[Rows from a dataset]
....................

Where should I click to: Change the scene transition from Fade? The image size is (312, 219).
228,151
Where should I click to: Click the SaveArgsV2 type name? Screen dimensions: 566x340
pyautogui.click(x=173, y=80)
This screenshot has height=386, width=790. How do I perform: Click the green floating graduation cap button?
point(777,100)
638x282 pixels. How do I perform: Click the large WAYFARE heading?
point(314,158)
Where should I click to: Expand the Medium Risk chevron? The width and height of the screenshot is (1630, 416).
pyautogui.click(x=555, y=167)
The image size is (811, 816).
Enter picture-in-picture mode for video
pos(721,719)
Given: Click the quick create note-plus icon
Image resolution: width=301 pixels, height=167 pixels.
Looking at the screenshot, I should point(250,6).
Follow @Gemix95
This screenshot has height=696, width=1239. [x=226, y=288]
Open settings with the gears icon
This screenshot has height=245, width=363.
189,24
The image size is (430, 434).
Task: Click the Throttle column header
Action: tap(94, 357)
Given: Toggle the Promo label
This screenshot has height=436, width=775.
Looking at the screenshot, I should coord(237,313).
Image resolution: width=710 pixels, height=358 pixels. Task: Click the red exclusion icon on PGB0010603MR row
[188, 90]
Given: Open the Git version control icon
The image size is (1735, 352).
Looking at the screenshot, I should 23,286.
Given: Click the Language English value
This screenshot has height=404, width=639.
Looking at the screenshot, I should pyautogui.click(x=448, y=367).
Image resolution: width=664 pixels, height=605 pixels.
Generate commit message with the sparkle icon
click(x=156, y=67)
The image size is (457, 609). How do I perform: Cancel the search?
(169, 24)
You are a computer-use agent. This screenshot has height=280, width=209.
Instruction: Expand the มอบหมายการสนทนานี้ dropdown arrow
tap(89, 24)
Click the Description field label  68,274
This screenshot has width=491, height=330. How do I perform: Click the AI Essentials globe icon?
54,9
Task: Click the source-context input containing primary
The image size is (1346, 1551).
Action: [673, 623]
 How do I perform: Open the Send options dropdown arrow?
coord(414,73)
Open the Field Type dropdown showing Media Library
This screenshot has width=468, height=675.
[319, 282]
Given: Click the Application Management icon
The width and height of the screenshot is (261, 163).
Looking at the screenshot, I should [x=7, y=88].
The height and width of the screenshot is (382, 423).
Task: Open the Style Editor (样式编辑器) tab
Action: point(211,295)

....................

Objective
Write out the lines above again without changing anything.

Response to the exercise
Where should I click to: Change the scene transition from Fade? The image size is (312, 219).
228,151
Where should I click to: Click the SaveArgsV2 type name? Screen dimensions: 566x340
pyautogui.click(x=173, y=80)
This screenshot has height=386, width=790. How do I perform: Click the green floating graduation cap button?
point(777,100)
638x282 pixels. How do I perform: Click the large WAYFARE heading?
point(314,158)
Where should I click to: Expand the Medium Risk chevron? The width and height of the screenshot is (1630, 416).
pyautogui.click(x=555, y=167)
The image size is (811, 816).
Enter picture-in-picture mode for video
pos(721,719)
Given: Click the quick create note-plus icon
Image resolution: width=301 pixels, height=167 pixels.
Looking at the screenshot, I should point(250,6).
Follow @Gemix95
This screenshot has height=696, width=1239. [x=226, y=288]
Open settings with the gears icon
This screenshot has height=245, width=363.
189,24
The image size is (430, 434).
Task: Click the Throttle column header
Action: tap(94, 357)
Given: Toggle the Promo label
This screenshot has height=436, width=775.
Looking at the screenshot, I should coord(237,313).
Image resolution: width=710 pixels, height=358 pixels. Task: Click the red exclusion icon on PGB0010603MR row
[188, 90]
Given: Open the Git version control icon
The image size is (1735, 352).
Looking at the screenshot, I should 23,286.
Given: Click the Language English value
This screenshot has height=404, width=639.
Looking at the screenshot, I should pyautogui.click(x=448, y=367).
Image resolution: width=664 pixels, height=605 pixels.
Generate commit message with the sparkle icon
click(x=156, y=67)
The image size is (457, 609). How do I perform: Cancel the search?
(169, 24)
You are a computer-use agent. This screenshot has height=280, width=209.
Instruction: Expand the มอบหมายการสนทนานี้ dropdown arrow
tap(89, 24)
Click the Description field label  68,274
This screenshot has width=491, height=330. How do I perform: Click the AI Essentials globe icon?
54,9
Task: Click the source-context input containing primary
The image size is (1346, 1551).
Action: [673, 623]
 How do I perform: Open the Send options dropdown arrow?
coord(414,73)
Open the Field Type dropdown showing Media Library
This screenshot has width=468, height=675.
[319, 282]
Given: Click the Application Management icon
The width and height of the screenshot is (261, 163).
Looking at the screenshot, I should [x=7, y=88].
The height and width of the screenshot is (382, 423).
Task: Open the Style Editor (样式编辑器) tab
Action: point(211,295)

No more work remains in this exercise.